## Instructions for the task
Extract from the entries below, exactly as given, only the lines from the line containing "This screenshot has height=726, width=865." to the line containing "Click the Offices", both lines included.

- - - - -

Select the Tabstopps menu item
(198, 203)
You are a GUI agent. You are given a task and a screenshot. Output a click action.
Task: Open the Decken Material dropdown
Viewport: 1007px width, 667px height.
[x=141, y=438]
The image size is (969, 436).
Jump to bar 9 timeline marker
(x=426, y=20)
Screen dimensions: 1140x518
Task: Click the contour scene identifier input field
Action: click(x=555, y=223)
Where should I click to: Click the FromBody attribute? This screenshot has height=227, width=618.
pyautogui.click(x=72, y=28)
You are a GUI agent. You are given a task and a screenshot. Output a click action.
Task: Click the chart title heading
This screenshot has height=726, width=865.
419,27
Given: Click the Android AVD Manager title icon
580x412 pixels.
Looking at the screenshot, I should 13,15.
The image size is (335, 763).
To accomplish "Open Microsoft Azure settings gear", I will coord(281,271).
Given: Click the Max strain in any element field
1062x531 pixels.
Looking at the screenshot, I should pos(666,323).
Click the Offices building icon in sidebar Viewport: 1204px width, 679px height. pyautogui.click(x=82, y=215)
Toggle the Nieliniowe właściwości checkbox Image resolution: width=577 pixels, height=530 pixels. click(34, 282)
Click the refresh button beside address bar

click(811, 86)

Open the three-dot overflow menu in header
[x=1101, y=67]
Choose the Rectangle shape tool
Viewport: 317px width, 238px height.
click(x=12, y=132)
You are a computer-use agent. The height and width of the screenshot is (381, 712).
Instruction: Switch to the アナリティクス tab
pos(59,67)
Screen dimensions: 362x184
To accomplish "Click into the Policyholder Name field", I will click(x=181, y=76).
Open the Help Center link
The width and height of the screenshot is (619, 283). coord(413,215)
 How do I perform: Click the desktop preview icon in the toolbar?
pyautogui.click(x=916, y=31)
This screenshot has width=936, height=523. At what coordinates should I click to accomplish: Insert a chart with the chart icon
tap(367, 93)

- - - - -

## Solution below
This screenshot has height=726, width=865.
419,27
Given: Click the Android AVD Manager title icon
580x412 pixels.
Looking at the screenshot, I should 13,15.
The image size is (335, 763).
To accomplish "Open Microsoft Azure settings gear", I will coord(281,271).
Given: Click the Max strain in any element field
1062x531 pixels.
Looking at the screenshot, I should pos(666,323).
Click the Offices building icon in sidebar Viewport: 1204px width, 679px height. pyautogui.click(x=82, y=215)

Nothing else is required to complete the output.